The controls on Xbox One have (for the beam weapon, for example) the left stick moving you, the right stick shooting your weapon in whatever angle you want, and a jump button to give you a little hop to start your momentum before you use the beam.  It handles okay.

The game is difficult, though.  Like, crazy insane stupid difficult.  You will die hundreds upon hundreds of times in the several hours it takes to finish the game.  You always respawn on the last solid ground you stood on, so you don't ever lose too much progress when you die, but some sections can be incredibly frustrating.  The platforming is simple enough, though, that you can figure things out with a little patience.  You might die a dozen times, but you'll figure out the right angle to aim your weapon and where you need to jump and what you need to do to navigate through the various hazards. 

Where the game sort of falls apart, however, is with the boss fights that punctuate the end of each section of the game.  The bosses suck simply because the same weapon you're supposed to be killing them with is also your means of transportation, and balancing weapon use to get an attack in while also being able to dodge and move around is not something the game does particularly well.

  The bosses were seemingly designed simply to be unfair, and the fights always take place in the most awkward possible areas where just trying to avoid insta-death environmental hazards occupy your attention and effort as much as the rampaging boss does.  The game is already difficult just from the platforming.  Adding in these bosses is just maddening.

That really is the ultimate problem with No Time To Explain - it isn't really all that fun.  There are lots of 2D platformer indie games out there that are just as frustrating and difficult, but the good ones always have very precise inputs where you always feel in control and know that your hundreds of deaths are mostly your fault (Ori and the Blind Forest or The Swapper come to mind).  No Time To Explain doesn't feel that way.  Because of the very nature of the game with so much going on that affects your movement - momentum, gravity, the angle of your weapon blast, how much power you have left, etc. - you never feel fully in control and success or failure are more based on luck and randomness than your own skill or precision.  Toss in boss fights that require far more precision than the game can realistically give you, and the fun really grinds to a halt.  Are the bosses impossibly difficult?  Of course not.  You can beat the game if you put in enough time and effort.  It just isn't very fun.
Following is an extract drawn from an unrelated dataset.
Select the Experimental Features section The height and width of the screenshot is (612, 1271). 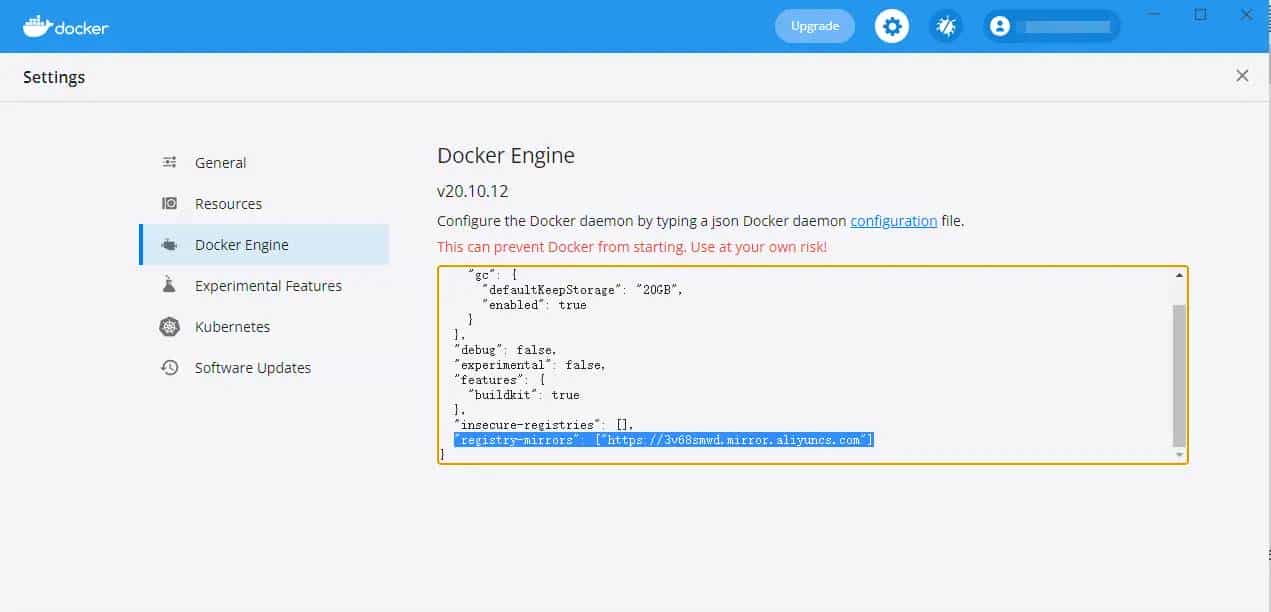(267, 285)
With that said, a new feature on the Xbox One version of the game is the ability to play four player local co-op, and this actually does make the game a little better.  The boss fights definitely work better with more people blasting away and the coopetition between friends pushing each other off of ledges and doing silly stuff can be pretty funny and entertaining for a while.  It also gives you a good opportunity to make use of the dance button.  Yes, there's a button dedicated to busting out sweet dance moves.

Graphics & Sound

The presentation is nice and clean and simple and works well.  The graphics are clear and colorful and you can almost always tell exactly what is going on and where to go with a quick glance.  Likewise, the sound is nice with some catchy music and well done sound effects for the weapons. 

Bottom Line

No Time To Explain isn't a bad game, but it doesn't do enough to really stand out in the increasingly crowded genre of hardcore 2D indie uber-difficult platformers.  It doesn't play well enough to be satisfying enough to keep you coming back through all of the frustration it throws at you.  These type of games are fun because they give you a sense of satisfaction because you had to earn every step you take through skill.  You don't feel that often enough with No Time To Explain.  Instead it feels like things are out of your control which, combined with the difficulty, leads only to frustration instead of satisfaction.  The concept is cool and the story is all quirky and weird, but it just isn't fun to play.  Co-op can be fun if you want to spend an evening with particularly masochistic friends, but it is hard to recommend otherwise.